Australian lamb prices surge ahead of NZ

05 May 2016

There have been upward movements in global lamb prices in recent weeks, assisted by stronger export demand, some rainfall in Australia’s largest lamb producing regions and the anticipation of tighter supplies in coming months from the world’s two largest lamb exporters – New Zealand (NZ) and Australia (AgriHQ NZ).

So, how do Australian and NZ lamb prices compare?

Firstly, we need to look at production in each country, and NZ’s system is much more seasonal than Australia, as illustrated in Figure 1.

In NZ, the production season runs from October to September, with the peak lamb processing period typically occurring between January and April. During these peak months, NZ lamb slaughter can exceed Australian lamb slaughter by up to 2 million head each month (Statistics NZ, ABS). However, towards the tail-end of the NZ season, in August and September, NZ lamb processing winds right down, to around 1 million head below Australian levels.

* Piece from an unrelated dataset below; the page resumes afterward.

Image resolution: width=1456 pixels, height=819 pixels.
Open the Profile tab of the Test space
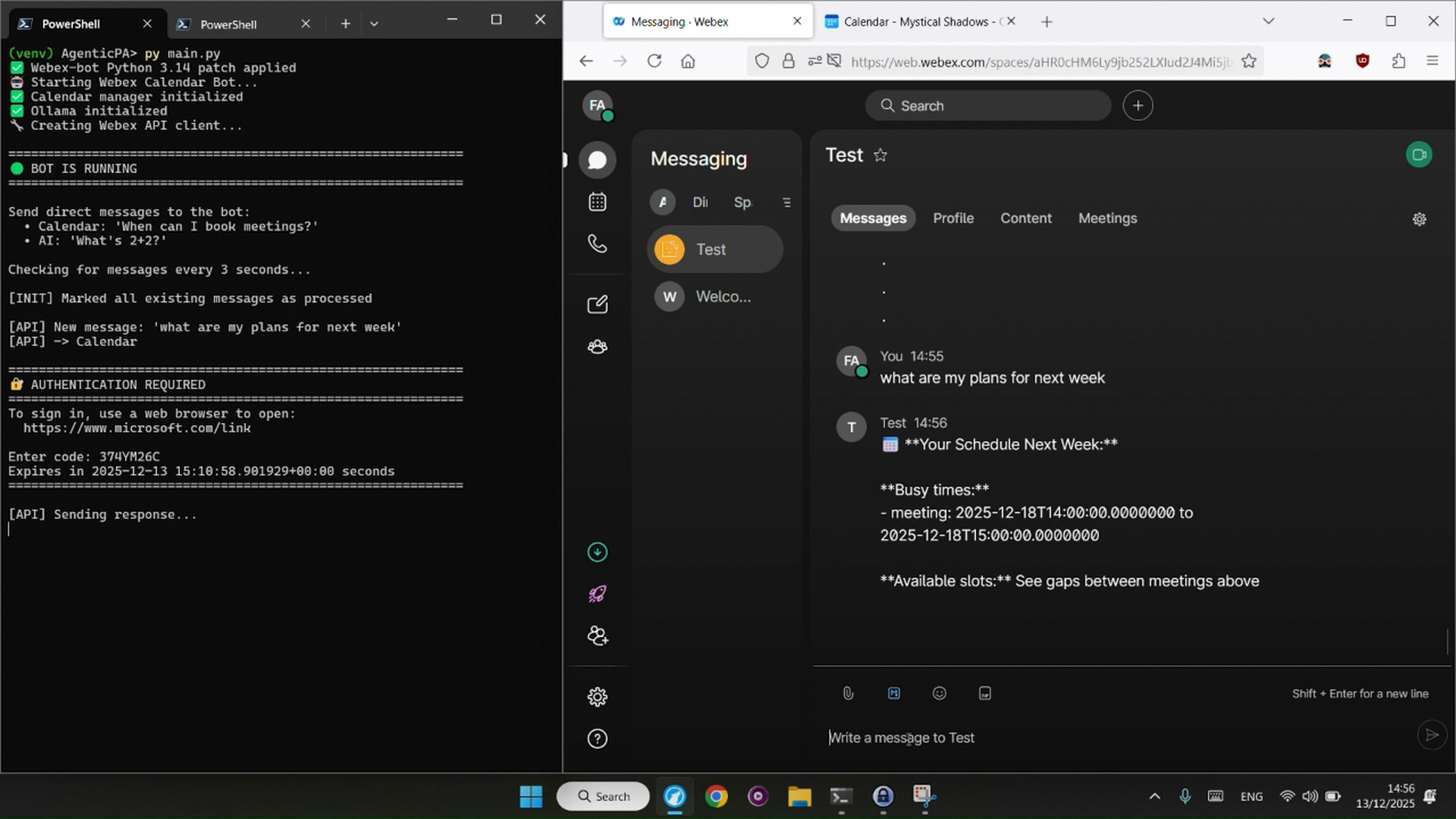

A further interesting point to note is that the peak turn-off period for NZ has been trending lower over the past 10 years, as the growing dairy industry has offset area for sheep and lamb production.  

Also illustrated in Figure 1, Australia’s lamb production is considerably more consistent throughout the year, although supplies do reach a peak during spring (September to November).


The varying production cycles have a big influence on prices within and between each country.

To examine this, we have compared the NZ 17.5kg cwt lamb farm-gate price (from AgriHQ) and the Australian 18kg cwt lamb saleyard indicator (NLRS) – and converted both to A$/head.

Figure 2 demonstrates that, over the last five years, the two indicators have followed each other relatively closely (influenced by similar trading partners).

The strong influence of each country on one another can be seen during the months when Australian lamb slaughter is at an annual peak (September to November) causing NZ lamb prices to be at a premium to their Australian equivalents, and vice versa.

Interestingly, over the last three years, the margin between Australian and NZ lamb prices during the Australian peak supply period has progressively narrowed. In other words, the annual low point of the average Australian trade lamb (18kg cwt) price has become higher each year (as illustrated by the three black arrows). The reason is primarily due to the progressively lowering peak in the NZ production cycle mentioned earlier, meaning competition on the global front for Australian lamb at that time of the year has been reducing.


At present, even though it is the peak turn-off time for NZ, the discount in price to Australia is greater than normal, largely due to sluggish export demand. However, as stated by AgriHQ NZ, this pressure may have eased giving reason to believe that the normal seasonal rise in NZ prices about to occur may be greater than usual.

For Australia, even though tighter lamb supplies are expected (in Australia and NZ) over the coming months, prices may be tested if the A$ remains strong and the BOM’s positive three-month (May to July) rainfall outlook fails to come to fruition, following the very dry April.